• **REQUIRED WORK**
Copy each line of the records below verbatim, in the same order.

• **EXTRACTED ENTRIES**

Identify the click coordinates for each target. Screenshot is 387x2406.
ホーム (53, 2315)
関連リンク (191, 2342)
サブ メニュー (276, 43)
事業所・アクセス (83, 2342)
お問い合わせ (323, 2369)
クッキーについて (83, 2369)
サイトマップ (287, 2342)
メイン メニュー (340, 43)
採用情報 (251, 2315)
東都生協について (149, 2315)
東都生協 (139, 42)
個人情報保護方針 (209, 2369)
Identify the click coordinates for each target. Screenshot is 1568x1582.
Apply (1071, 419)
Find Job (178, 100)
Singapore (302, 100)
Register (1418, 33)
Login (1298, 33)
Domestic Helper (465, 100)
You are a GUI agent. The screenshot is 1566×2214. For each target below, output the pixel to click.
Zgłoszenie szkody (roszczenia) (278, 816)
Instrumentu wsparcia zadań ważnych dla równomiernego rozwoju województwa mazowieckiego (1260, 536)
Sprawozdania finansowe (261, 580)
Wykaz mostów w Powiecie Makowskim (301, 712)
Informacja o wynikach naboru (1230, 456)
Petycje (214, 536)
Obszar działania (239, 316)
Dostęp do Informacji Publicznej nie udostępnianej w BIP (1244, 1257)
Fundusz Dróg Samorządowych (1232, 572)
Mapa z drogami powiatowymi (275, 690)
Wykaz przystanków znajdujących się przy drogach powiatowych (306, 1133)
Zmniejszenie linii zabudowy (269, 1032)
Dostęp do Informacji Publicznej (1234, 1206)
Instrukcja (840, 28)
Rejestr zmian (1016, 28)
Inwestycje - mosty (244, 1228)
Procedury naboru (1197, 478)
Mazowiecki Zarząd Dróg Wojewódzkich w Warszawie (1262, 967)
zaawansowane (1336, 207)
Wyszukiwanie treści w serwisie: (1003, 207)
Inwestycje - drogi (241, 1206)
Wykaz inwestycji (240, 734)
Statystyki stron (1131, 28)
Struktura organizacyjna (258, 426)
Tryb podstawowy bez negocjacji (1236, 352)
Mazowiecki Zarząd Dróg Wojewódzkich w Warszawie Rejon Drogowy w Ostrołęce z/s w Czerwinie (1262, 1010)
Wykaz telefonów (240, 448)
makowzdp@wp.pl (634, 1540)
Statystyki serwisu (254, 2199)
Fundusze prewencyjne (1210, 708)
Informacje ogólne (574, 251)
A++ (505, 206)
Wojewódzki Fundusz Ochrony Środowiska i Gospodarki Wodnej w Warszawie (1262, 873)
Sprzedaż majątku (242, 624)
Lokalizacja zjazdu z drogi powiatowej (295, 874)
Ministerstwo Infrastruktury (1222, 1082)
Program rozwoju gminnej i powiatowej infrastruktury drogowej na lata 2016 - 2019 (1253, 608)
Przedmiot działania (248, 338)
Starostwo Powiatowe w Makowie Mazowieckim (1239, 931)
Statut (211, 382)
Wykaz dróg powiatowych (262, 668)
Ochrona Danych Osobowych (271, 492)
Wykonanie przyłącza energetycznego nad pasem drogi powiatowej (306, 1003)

• **ANSWER TO THIS EXERCISE**
Identify the click coordinates for each target. Screenshot is 387x2406.
ホーム (53, 2315)
関連リンク (191, 2342)
サブ メニュー (276, 43)
事業所・アクセス (83, 2342)
お問い合わせ (323, 2369)
クッキーについて (83, 2369)
サイトマップ (287, 2342)
メイン メニュー (340, 43)
採用情報 (251, 2315)
東都生協について (149, 2315)
東都生協 (139, 42)
個人情報保護方針 (209, 2369)
Identify the click coordinates for each target. Screenshot is 1568x1582.
Apply (1071, 419)
Find Job (178, 100)
Singapore (302, 100)
Register (1418, 33)
Login (1298, 33)
Domestic Helper (465, 100)
You are a GUI agent. The screenshot is 1566×2214. For each target below, output the pixel to click.
Zgłoszenie szkody (roszczenia) (278, 816)
Instrumentu wsparcia zadań ważnych dla równomiernego rozwoju województwa mazowieckiego (1260, 536)
Sprawozdania finansowe (261, 580)
Wykaz mostów w Powiecie Makowskim (301, 712)
Informacja o wynikach naboru (1230, 456)
Petycje (214, 536)
Obszar działania (239, 316)
Dostęp do Informacji Publicznej nie udostępnianej w BIP (1244, 1257)
Fundusz Dróg Samorządowych (1232, 572)
Mapa z drogami powiatowymi (275, 690)
Wykaz przystanków znajdujących się przy drogach powiatowych (306, 1133)
Zmniejszenie linii zabudowy (269, 1032)
Dostęp do Informacji Publicznej (1234, 1206)
Instrukcja (840, 28)
Rejestr zmian (1016, 28)
Inwestycje - mosty (244, 1228)
Procedury naboru (1197, 478)
Mazowiecki Zarząd Dróg Wojewódzkich w Warszawie (1262, 967)
zaawansowane (1336, 207)
Wyszukiwanie treści w serwisie: (1003, 207)
Inwestycje - drogi (241, 1206)
Wykaz inwestycji (240, 734)
Statystyki stron (1131, 28)
Struktura organizacyjna (258, 426)
Tryb podstawowy bez negocjacji (1236, 352)
Mazowiecki Zarząd Dróg Wojewódzkich w Warszawie Rejon Drogowy w Ostrołęce z/s w Czerwinie (1262, 1010)
Wykaz telefonów (240, 448)
makowzdp@wp.pl (634, 1540)
Statystyki serwisu (254, 2199)
Fundusze prewencyjne (1210, 708)
Informacje ogólne (574, 251)
A++ (505, 206)
Wojewódzki Fundusz Ochrony Środowiska i Gospodarki Wodnej w Warszawie (1262, 873)
Sprzedaż majątku (242, 624)
Lokalizacja zjazdu z drogi powiatowej (295, 874)
Ministerstwo Infrastruktury (1222, 1082)
Program rozwoju gminnej i powiatowej infrastruktury drogowej na lata 2016 - 2019 (1253, 608)
Przedmiot działania (248, 338)
Starostwo Powiatowe w Makowie Mazowieckim (1239, 931)
Statut (211, 382)
Wykaz dróg powiatowych (262, 668)
Ochrona Danych Osobowych (271, 492)
Wykonanie przyłącza energetycznego nad pasem drogi powiatowej (306, 1003)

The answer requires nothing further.